▶ **EXERCISE**
Reproduce every entry word for word.

-------- STUDY MATERIAL

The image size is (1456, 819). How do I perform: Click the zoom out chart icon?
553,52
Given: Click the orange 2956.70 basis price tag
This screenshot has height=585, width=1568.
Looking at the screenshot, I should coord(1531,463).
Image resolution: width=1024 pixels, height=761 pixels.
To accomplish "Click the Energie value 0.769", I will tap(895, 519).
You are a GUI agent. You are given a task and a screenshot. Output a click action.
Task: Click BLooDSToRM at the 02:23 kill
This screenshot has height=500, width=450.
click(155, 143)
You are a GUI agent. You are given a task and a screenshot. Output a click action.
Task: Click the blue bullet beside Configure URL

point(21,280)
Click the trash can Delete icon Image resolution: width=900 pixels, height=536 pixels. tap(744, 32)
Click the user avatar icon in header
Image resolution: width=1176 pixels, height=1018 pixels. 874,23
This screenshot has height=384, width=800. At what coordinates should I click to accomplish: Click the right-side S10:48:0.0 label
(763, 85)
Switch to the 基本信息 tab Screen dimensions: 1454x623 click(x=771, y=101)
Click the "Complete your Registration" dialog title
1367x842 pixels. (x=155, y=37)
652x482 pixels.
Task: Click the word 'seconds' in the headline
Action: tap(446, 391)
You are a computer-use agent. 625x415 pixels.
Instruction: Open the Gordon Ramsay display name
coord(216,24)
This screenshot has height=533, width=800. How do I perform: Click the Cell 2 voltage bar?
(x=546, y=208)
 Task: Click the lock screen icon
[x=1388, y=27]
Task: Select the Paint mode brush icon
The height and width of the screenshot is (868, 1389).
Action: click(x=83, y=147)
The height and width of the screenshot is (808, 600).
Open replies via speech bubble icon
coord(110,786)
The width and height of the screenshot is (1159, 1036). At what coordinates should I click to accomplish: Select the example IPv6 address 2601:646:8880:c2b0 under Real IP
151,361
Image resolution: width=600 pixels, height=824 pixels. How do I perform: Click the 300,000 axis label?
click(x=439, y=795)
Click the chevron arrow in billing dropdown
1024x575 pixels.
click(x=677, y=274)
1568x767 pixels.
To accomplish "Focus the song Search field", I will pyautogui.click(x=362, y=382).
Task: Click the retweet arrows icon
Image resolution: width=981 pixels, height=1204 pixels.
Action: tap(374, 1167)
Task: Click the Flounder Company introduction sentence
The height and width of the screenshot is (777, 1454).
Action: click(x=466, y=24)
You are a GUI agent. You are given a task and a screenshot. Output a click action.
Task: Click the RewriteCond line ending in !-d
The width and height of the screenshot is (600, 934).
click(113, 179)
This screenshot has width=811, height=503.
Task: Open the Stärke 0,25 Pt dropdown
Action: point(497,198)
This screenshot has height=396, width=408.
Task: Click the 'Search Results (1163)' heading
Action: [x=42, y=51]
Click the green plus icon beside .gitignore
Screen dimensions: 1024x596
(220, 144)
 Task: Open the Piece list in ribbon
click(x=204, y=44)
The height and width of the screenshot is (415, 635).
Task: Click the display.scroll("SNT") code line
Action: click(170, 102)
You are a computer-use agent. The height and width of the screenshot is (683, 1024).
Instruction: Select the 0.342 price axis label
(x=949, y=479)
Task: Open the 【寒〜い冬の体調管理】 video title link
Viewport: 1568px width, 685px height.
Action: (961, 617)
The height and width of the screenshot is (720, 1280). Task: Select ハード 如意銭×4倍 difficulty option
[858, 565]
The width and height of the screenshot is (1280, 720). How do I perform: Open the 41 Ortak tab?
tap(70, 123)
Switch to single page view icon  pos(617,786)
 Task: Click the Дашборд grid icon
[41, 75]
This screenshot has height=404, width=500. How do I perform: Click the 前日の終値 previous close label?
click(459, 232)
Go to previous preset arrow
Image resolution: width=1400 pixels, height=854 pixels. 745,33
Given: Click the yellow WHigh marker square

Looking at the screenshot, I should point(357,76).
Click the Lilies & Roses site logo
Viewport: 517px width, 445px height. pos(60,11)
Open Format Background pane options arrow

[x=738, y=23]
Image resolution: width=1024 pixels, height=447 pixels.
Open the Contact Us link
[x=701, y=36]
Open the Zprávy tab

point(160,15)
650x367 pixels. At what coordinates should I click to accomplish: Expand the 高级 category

----------------

▶ **REPLY**
The image size is (1456, 819). How do I perform: Click the zoom out chart icon?
553,52
Given: Click the orange 2956.70 basis price tag
This screenshot has height=585, width=1568.
Looking at the screenshot, I should coord(1531,463).
Image resolution: width=1024 pixels, height=761 pixels.
To accomplish "Click the Energie value 0.769", I will tap(895, 519).
You are a GUI agent. You are given a task and a screenshot. Output a click action.
Task: Click BLooDSToRM at the 02:23 kill
This screenshot has height=500, width=450.
click(155, 143)
You are a GUI agent. You are given a task and a screenshot. Output a click action.
Task: Click the blue bullet beside Configure URL

point(21,280)
Click the trash can Delete icon Image resolution: width=900 pixels, height=536 pixels. tap(744, 32)
Click the user avatar icon in header
Image resolution: width=1176 pixels, height=1018 pixels. 874,23
This screenshot has height=384, width=800. At what coordinates should I click to accomplish: Click the right-side S10:48:0.0 label
(763, 85)
Switch to the 基本信息 tab Screen dimensions: 1454x623 click(x=771, y=101)
Click the "Complete your Registration" dialog title
1367x842 pixels. (x=155, y=37)
652x482 pixels.
Task: Click the word 'seconds' in the headline
Action: tap(446, 391)
You are a computer-use agent. 625x415 pixels.
Instruction: Open the Gordon Ramsay display name
coord(216,24)
This screenshot has height=533, width=800. How do I perform: Click the Cell 2 voltage bar?
(x=546, y=208)
 Task: Click the lock screen icon
[x=1388, y=27]
Task: Select the Paint mode brush icon
The height and width of the screenshot is (868, 1389).
Action: click(x=83, y=147)
The height and width of the screenshot is (808, 600).
Open replies via speech bubble icon
coord(110,786)
The width and height of the screenshot is (1159, 1036). At what coordinates should I click to accomplish: Select the example IPv6 address 2601:646:8880:c2b0 under Real IP
151,361
Image resolution: width=600 pixels, height=824 pixels. How do I perform: Click the 300,000 axis label?
click(x=439, y=795)
Click the chevron arrow in billing dropdown
1024x575 pixels.
click(x=677, y=274)
1568x767 pixels.
To accomplish "Focus the song Search field", I will pyautogui.click(x=362, y=382).
Task: Click the retweet arrows icon
Image resolution: width=981 pixels, height=1204 pixels.
Action: tap(374, 1167)
Task: Click the Flounder Company introduction sentence
The height and width of the screenshot is (777, 1454).
Action: click(x=466, y=24)
You are a GUI agent. You are given a task and a screenshot. Output a click action.
Task: Click the RewriteCond line ending in !-d
The width and height of the screenshot is (600, 934).
click(113, 179)
This screenshot has width=811, height=503.
Task: Open the Stärke 0,25 Pt dropdown
Action: point(497,198)
This screenshot has height=396, width=408.
Task: Click the 'Search Results (1163)' heading
Action: [x=42, y=51]
Click the green plus icon beside .gitignore
Screen dimensions: 1024x596
(220, 144)
 Task: Open the Piece list in ribbon
click(x=204, y=44)
The height and width of the screenshot is (415, 635).
Task: Click the display.scroll("SNT") code line
Action: click(170, 102)
You are a computer-use agent. The height and width of the screenshot is (683, 1024).
Instruction: Select the 0.342 price axis label
(x=949, y=479)
Task: Open the 【寒〜い冬の体調管理】 video title link
Viewport: 1568px width, 685px height.
Action: (961, 617)
The height and width of the screenshot is (720, 1280). Task: Select ハード 如意銭×4倍 difficulty option
[858, 565]
The width and height of the screenshot is (1280, 720). How do I perform: Open the 41 Ortak tab?
tap(70, 123)
Switch to single page view icon  pos(617,786)
 Task: Click the Дашборд grid icon
[41, 75]
This screenshot has height=404, width=500. How do I perform: Click the 前日の終値 previous close label?
click(459, 232)
Go to previous preset arrow
Image resolution: width=1400 pixels, height=854 pixels. 745,33
Given: Click the yellow WHigh marker square

Looking at the screenshot, I should point(357,76).
Click the Lilies & Roses site logo
Viewport: 517px width, 445px height. pos(60,11)
Open Format Background pane options arrow

[x=738, y=23]
Image resolution: width=1024 pixels, height=447 pixels.
Open the Contact Us link
[x=701, y=36]
Open the Zprávy tab

point(160,15)
650x367 pixels. At what coordinates should I click to accomplish: Expand the 高级 category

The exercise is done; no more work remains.